* begin Excerpt to read *
The House GOP’s impeachment inquiry into President Biden risks backfiring on Republicans by inadvertently aiding Democrats and the president or peeving the conservative base if it does not move fast enough.

Swing-district Republicans will have to justify the impeachment probe — which GOP lawmakers approved unanimously — to voters and are already being targeted for their votes. Biden’s reelection campaign, meanwhile, is finding success with fundraising off the impeachment efforts.

There is also a major question of whether the House GOP will have the votes in a razor-thin majority to approve any eventual impeachment articles. Not impeaching Biden risks Republicans appearing to clear him of wrongdoing during an election year, boosting Democratic arguments that the probe is political and infuriating both hard-line conservative House members and voters eager to see the president impeached.  

Republican leaders have beat down suggestions that the impeachment inquiry is political. 

But that is at the core of arguments coming from those defending the president, fueling attacks on vulnerable Republicans and winning fundraising pitches for Biden.

A Biden reelection campaign email this week signed by Vice President Harris that slammed the impeachment inquiry as “nothing but political theater” became the campaign’s top-performing email signed by her this cycle, and the campaign’s best fundraising email in the month of December so far, according to a source familiar with the campaign’s metrics and first reported by CNBC

A previous Harris email on impeachment from earlier in the year, when then-Speaker Kevin McCarthy (R-Calif.) first announced an impeachment inquiry, became her top-performing fundraising email at the time as well.

The Democratic Congressional Campaign Committee (DCCC), the campaign arm for House Democrats, sent out statements targeting specific Republicans for their impeachment inquiry votes.

In those, DCCC spokesperson Viet Shelton said the impeachment inquiry is “a cheap, cynical stunt by MAGA Republicans” and that they are “doing Donald Trump’s bidding.”

One of those targeted Republicans, Rep. David Valadao (R-Calif.), said he does not see political risk in the impeachment inquiry, despite those attacks.
* end Excerpt to read *
* begin Information supplied *
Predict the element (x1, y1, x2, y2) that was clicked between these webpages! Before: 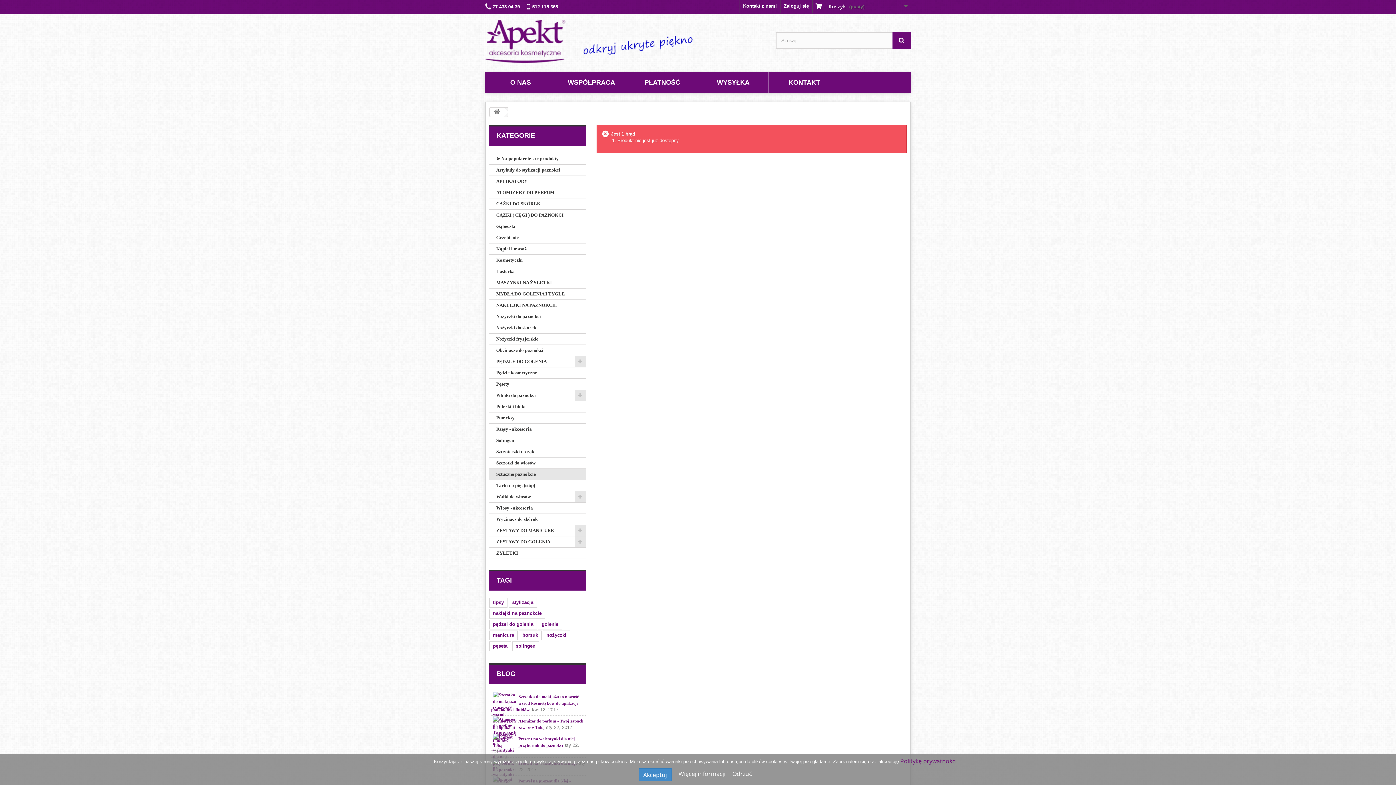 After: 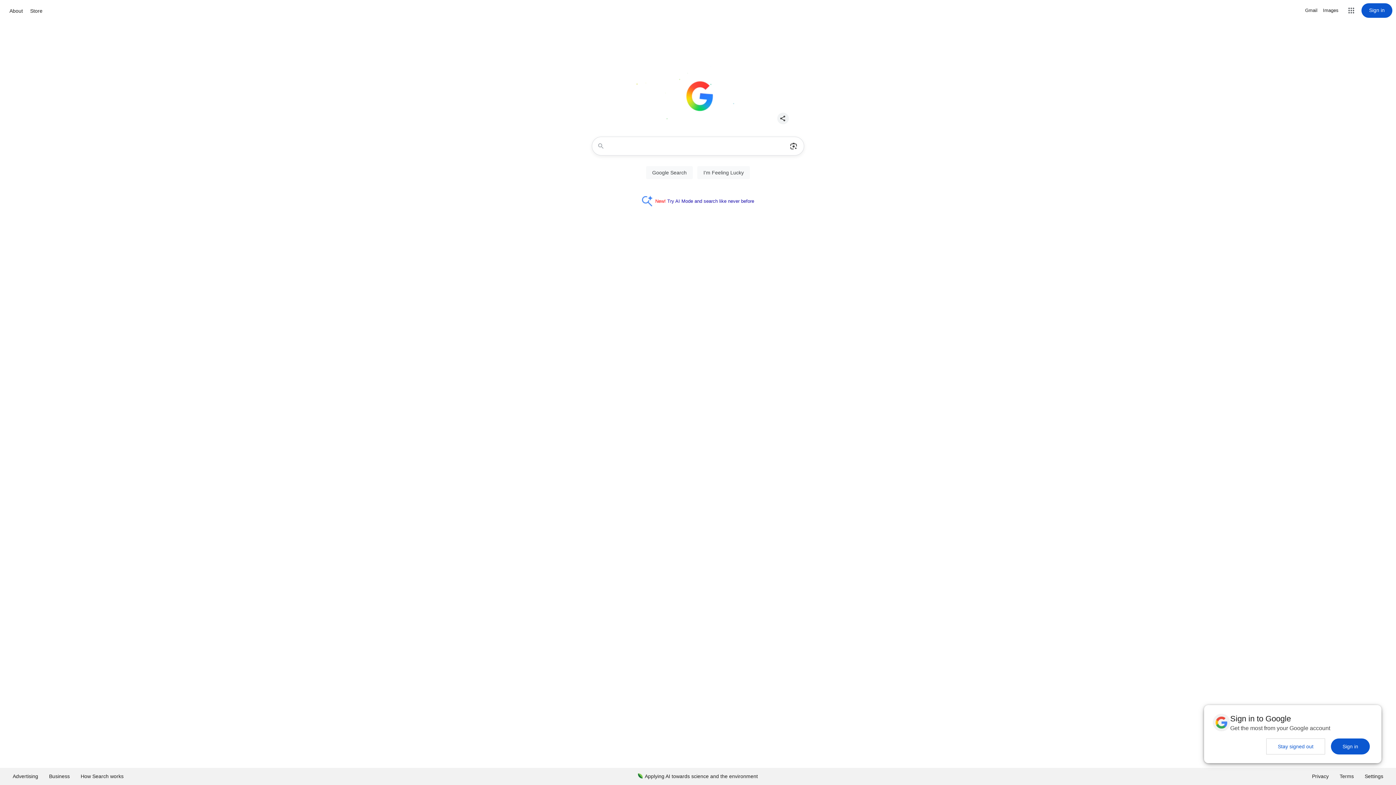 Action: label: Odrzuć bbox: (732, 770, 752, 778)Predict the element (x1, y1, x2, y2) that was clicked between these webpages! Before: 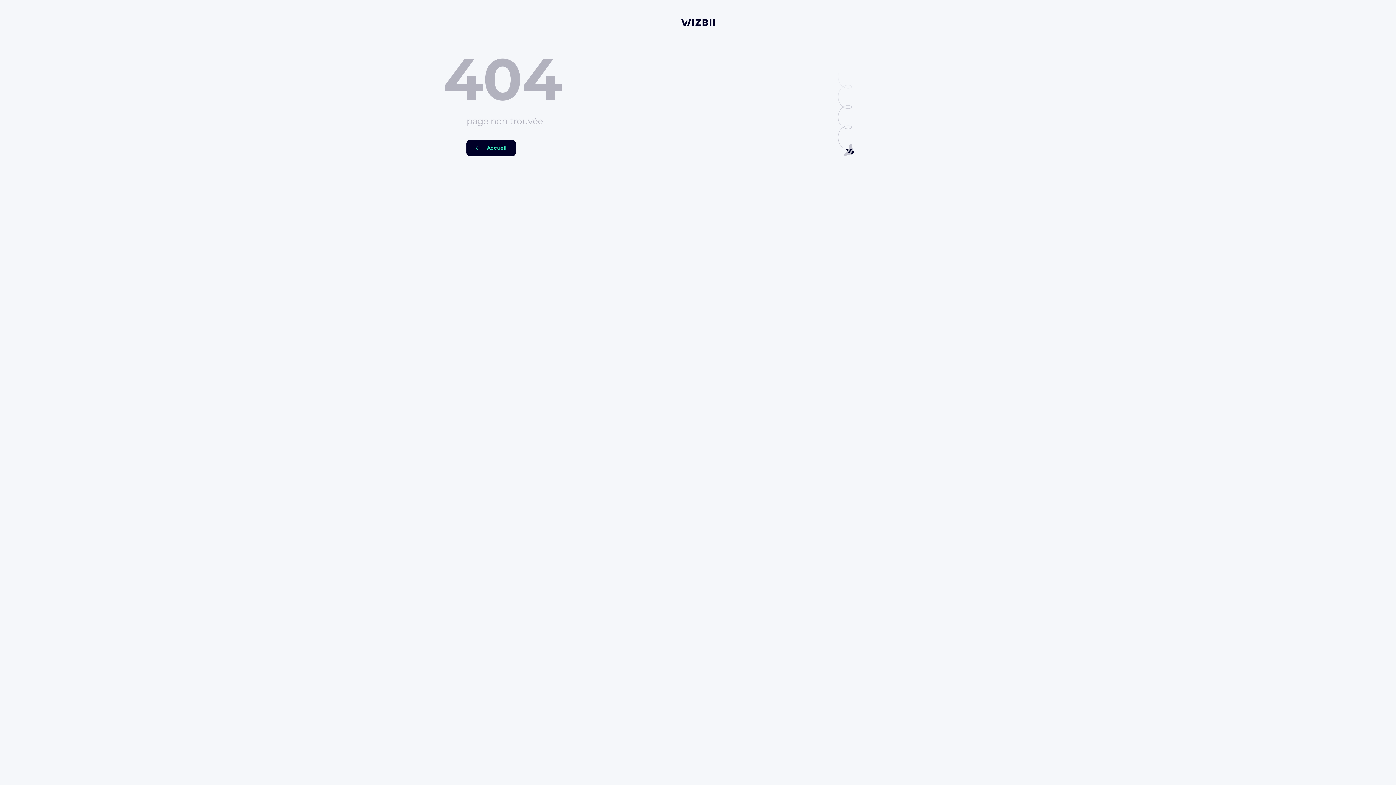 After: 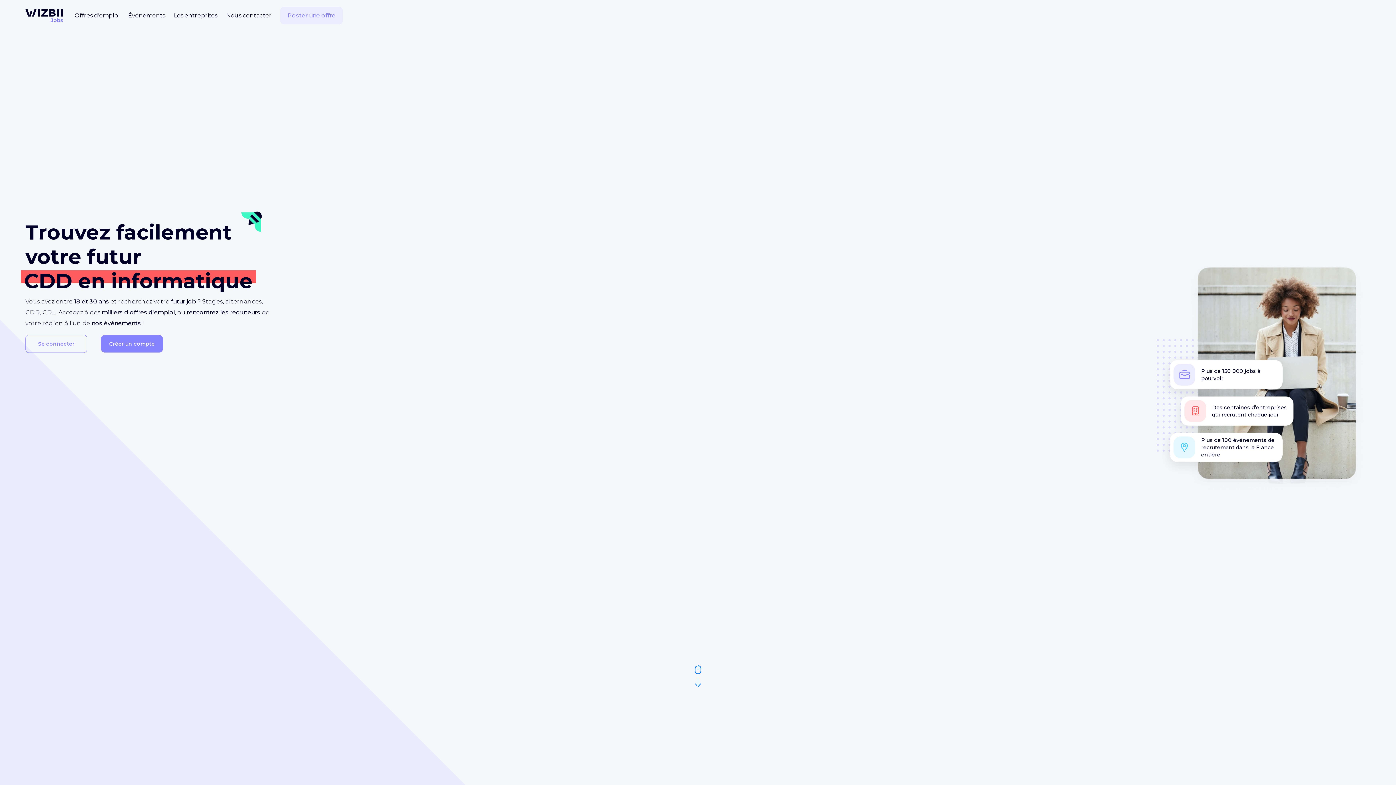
* end Information supplied *
• _What to produce_
Answer these questions using the impeachment inquiry text:
(a) What phrase did the Biden campaign email signed by Vice President Harris use for the impeachment inquiry?
(b) Who is named as the spokesperson for the Democratic Congressional Campaign Committee?
(c) Which Republican representative said he does not see political risk in the impeachment inquiry?

• _Task output_
(a) "nothing but political theater"
(b) Viet Shelton
(c) Rep. David Valadao (R-Calif.)